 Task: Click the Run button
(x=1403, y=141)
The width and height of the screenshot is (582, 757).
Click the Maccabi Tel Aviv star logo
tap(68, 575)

=-=-=

* What needs to be done *
Nothing in the listing should change; repeat it in full.

* Reply *
 Task: Click the Run button
(x=1403, y=141)
The width and height of the screenshot is (582, 757).
Click the Maccabi Tel Aviv star logo
tap(68, 575)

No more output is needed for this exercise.